Encyclopedie van de evolutiebiologie

Prof. Nico M. van Straalen (2019)

Gepubliceerd op 16-07-2020

DNA

betekenis & definitie

Desoxyribonucleïnezuur, zeer lang polymeer molecuul opgebouwd uit een keten van vier verschillende nucleotiden waarvan de volgorde de erfelijke informatie vastlegt

Het DNA wordt bij de voortplanting doorgegeven aan de nakomelingen. In het DNA worden iemands eigenschappen in aanleg vastgelegd. Maar de uitwendige kenmerken, gedrag en capaciteiten (het fenotype) komen tot stand doordat de erfelijke aanleg gecombineerd wordt met externe en interne invloeden tijdens groei en ontwikkeling.

Het DNA-molecuul is een keten van nucleotiden met vier verschillende stikstofbasen, adenine (A), cytosine (C), guanine (G) en thymine (T). De volgorde van A, C, G en T in een gen bepaalt via de genetische code de aminozuurvolgorde in een eiwit.

De complete DNA-sequentie van een individu wordt aangeduid met de term genoom. Genomen variëren van ongeveer een miljoen nucleotiden bij bacteriën tot meerdere miljarden bij planten. De mens heeft een genoom van 3,2 miljard nucleotiden. De genen vormen slechts enkele procenten daarvan, het grootste deel is niet-coderend. DNA is bij eukaryoten gewonden rond eiwitten. Het complex van DNA en eiwitten heet een chromosoom.

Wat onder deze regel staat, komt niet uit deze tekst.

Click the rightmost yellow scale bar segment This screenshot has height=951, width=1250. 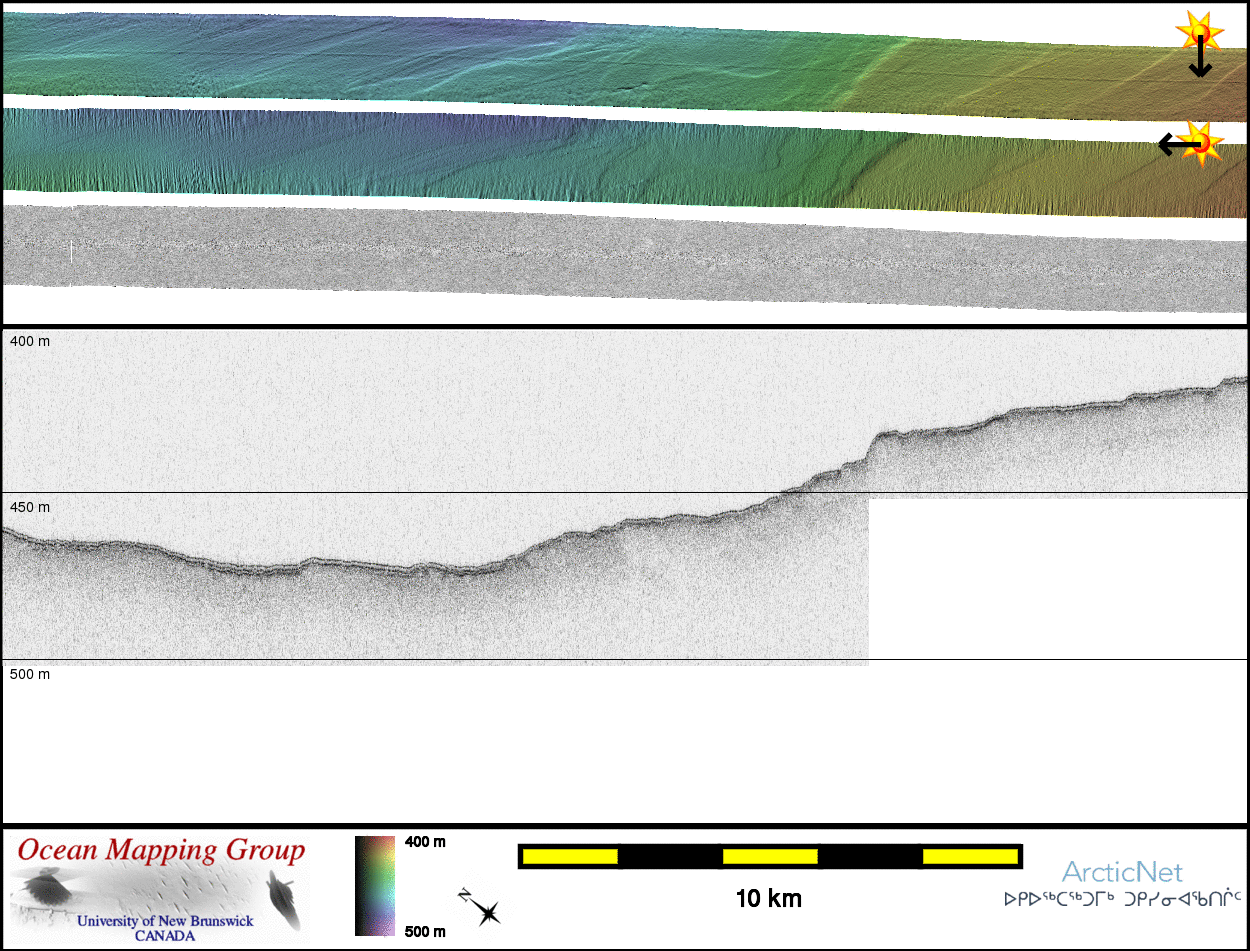point(968,856)
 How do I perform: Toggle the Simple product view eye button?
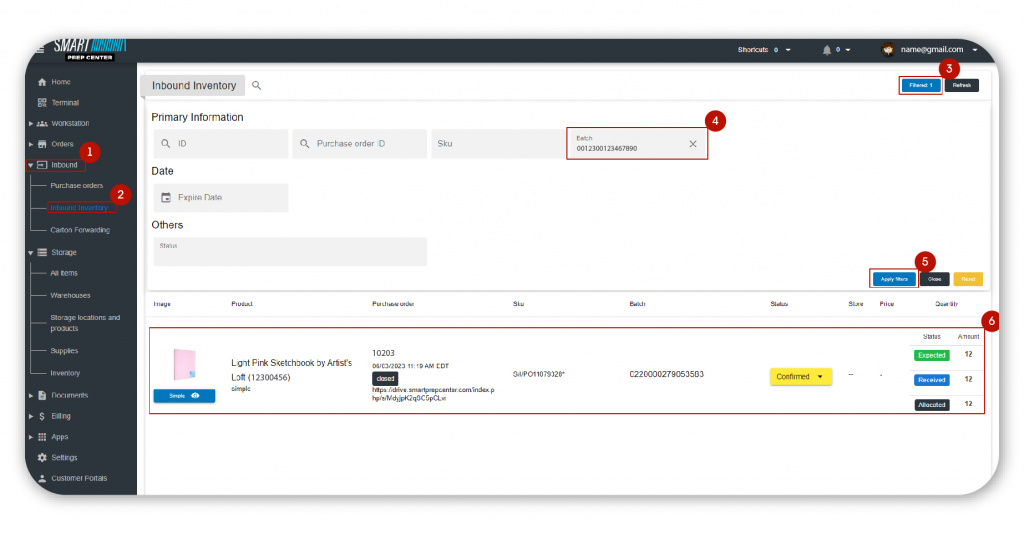pyautogui.click(x=184, y=396)
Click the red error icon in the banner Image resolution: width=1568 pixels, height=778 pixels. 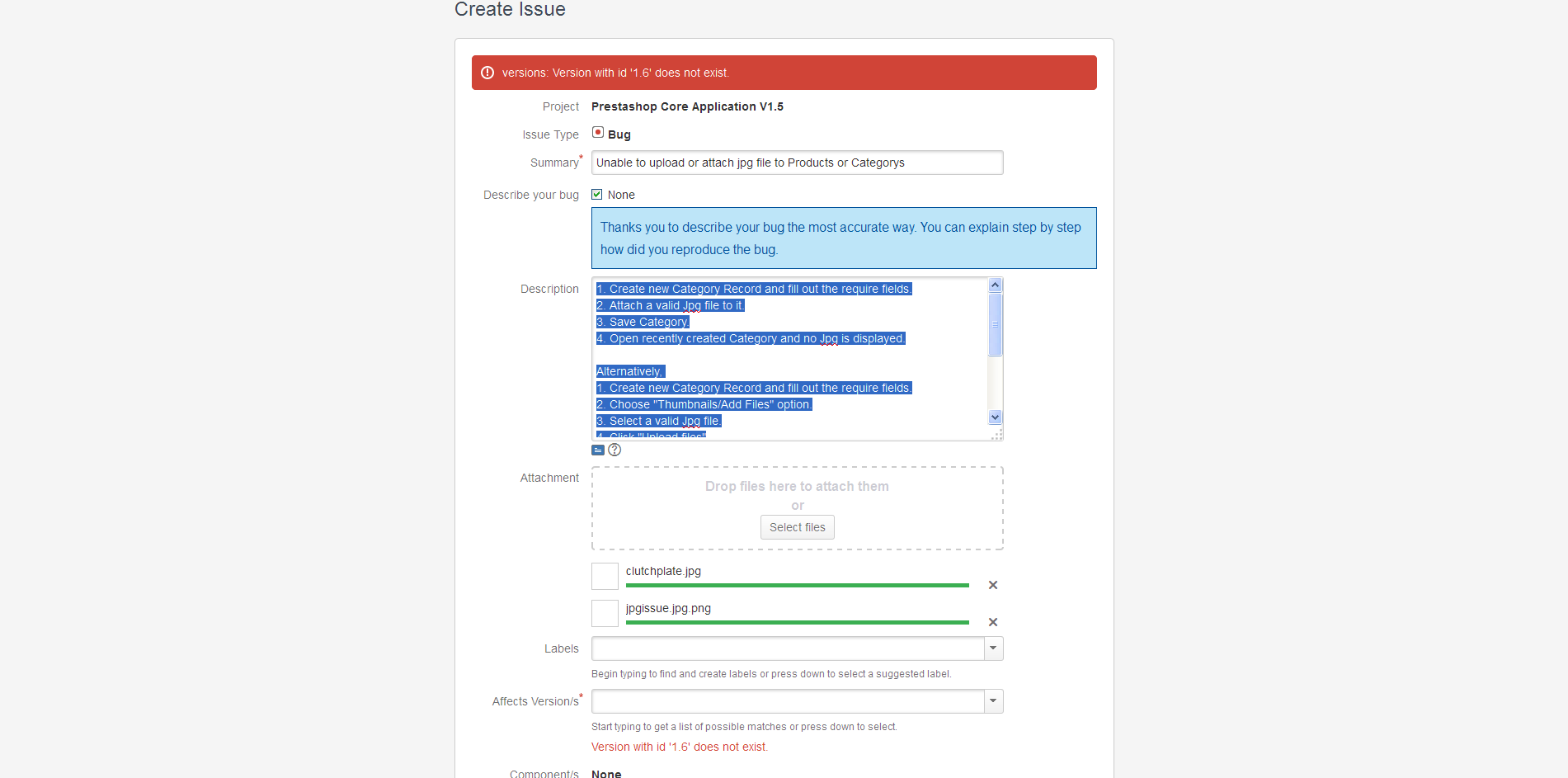(x=487, y=73)
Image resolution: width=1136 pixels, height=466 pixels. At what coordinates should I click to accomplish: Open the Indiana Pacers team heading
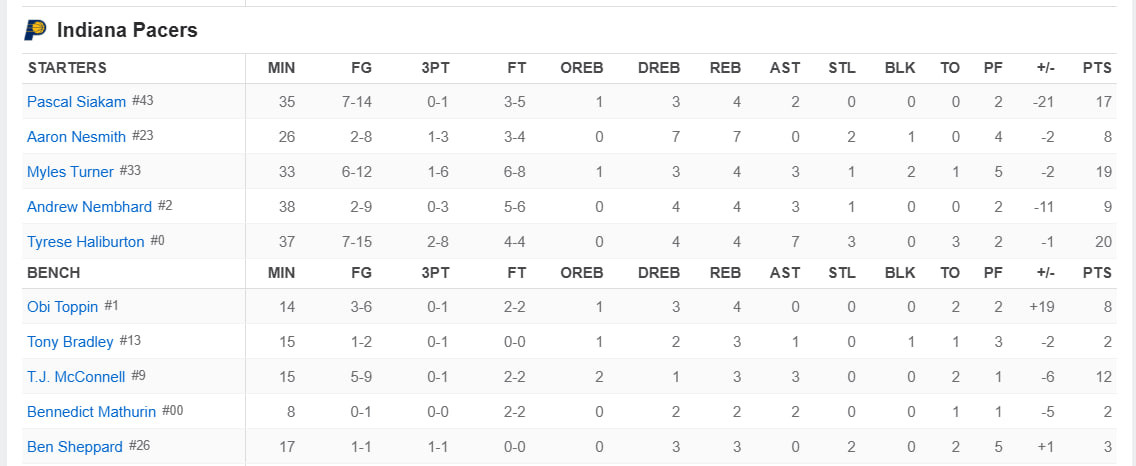[127, 30]
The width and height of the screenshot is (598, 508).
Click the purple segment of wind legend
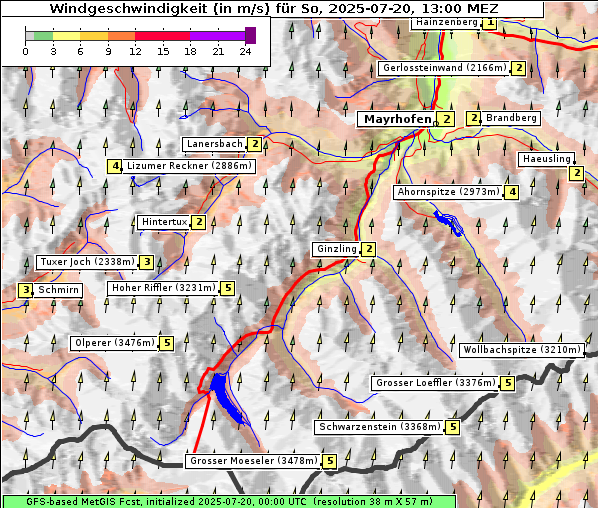[x=217, y=36]
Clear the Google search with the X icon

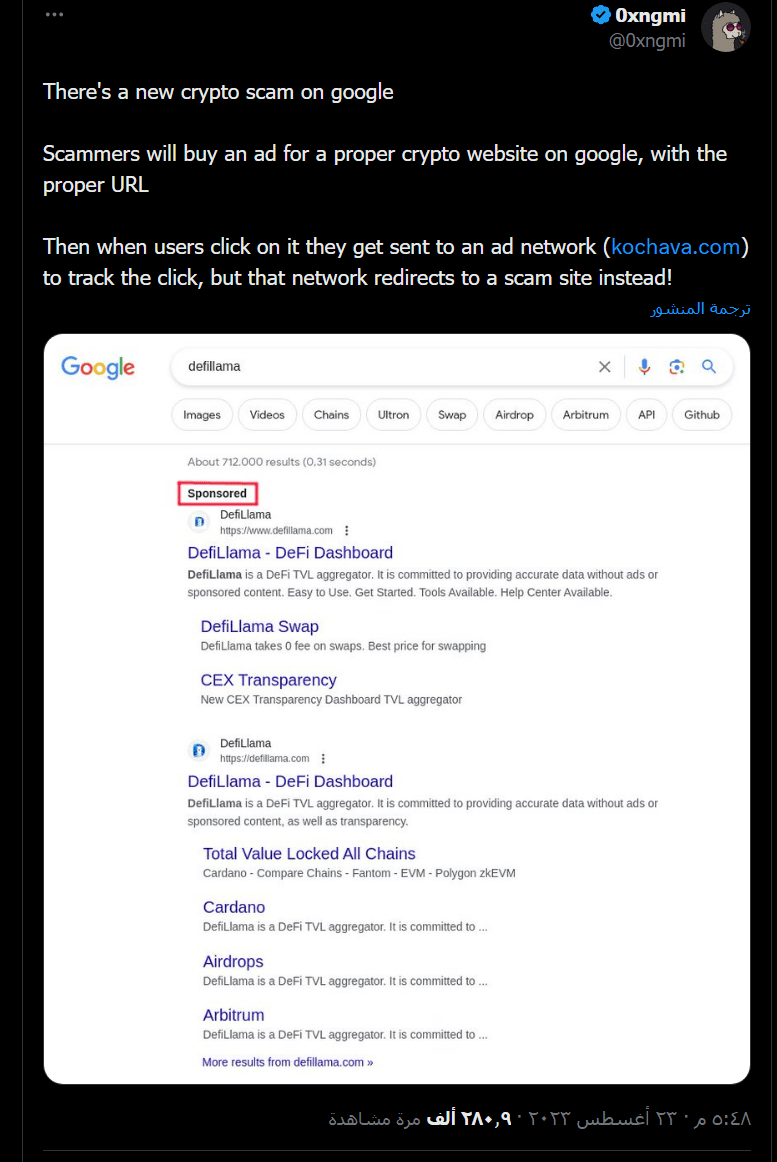tap(604, 367)
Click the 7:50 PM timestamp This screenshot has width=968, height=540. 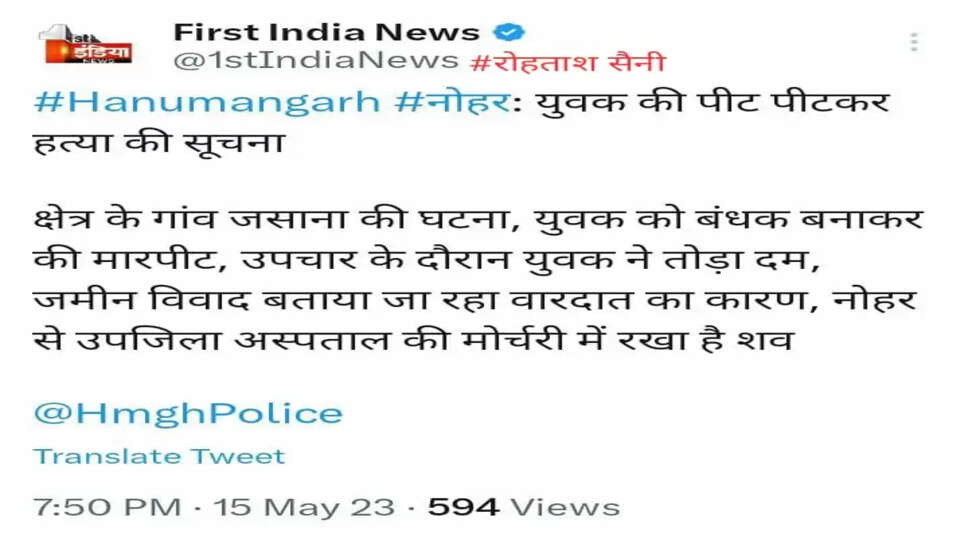(107, 507)
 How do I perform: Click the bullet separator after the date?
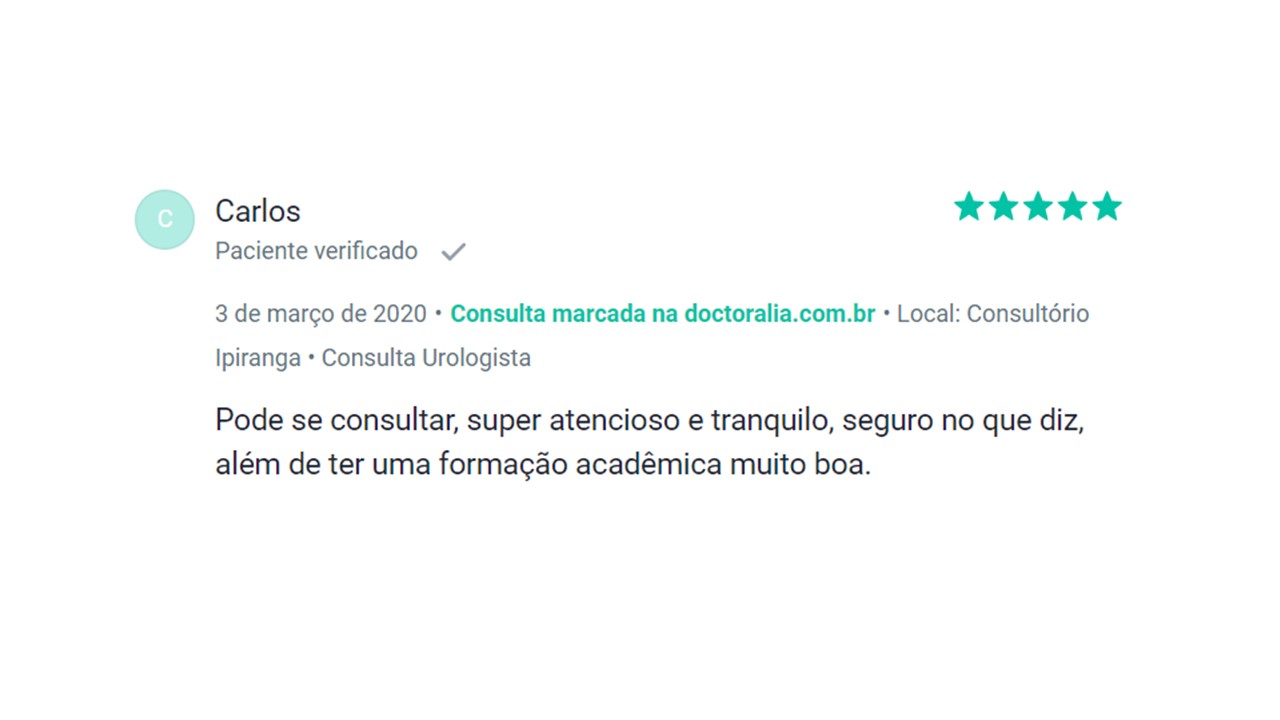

De mens heeft 2x23 chromosomen.

De nucleotiden bestaan uit een stikstofbase, een desoxyribose en een fosfaatgroep. De fosfaatgroep verbindt met een fosfodiësterbinding het koolstofatoom in de 3’-positie van het ene ribose met het koolstofatoom in de 5’-positie van het volgende ribose. Vanwege deze asymmetrie heeft elke DNA-keten een richting (3’->5’). Dubbelstrengs DNA bestaat uit twee DNA-ketens die in tegengestelde richting om elkaar gewonden zijn: de beroemde dubbele helix-structuur voorgesteld door Watson en Crick in 1953. De stikstofbasen van de ene en de andere streng vormen waterstofbruggen met elkaar, waarbij A paart met T en G met C.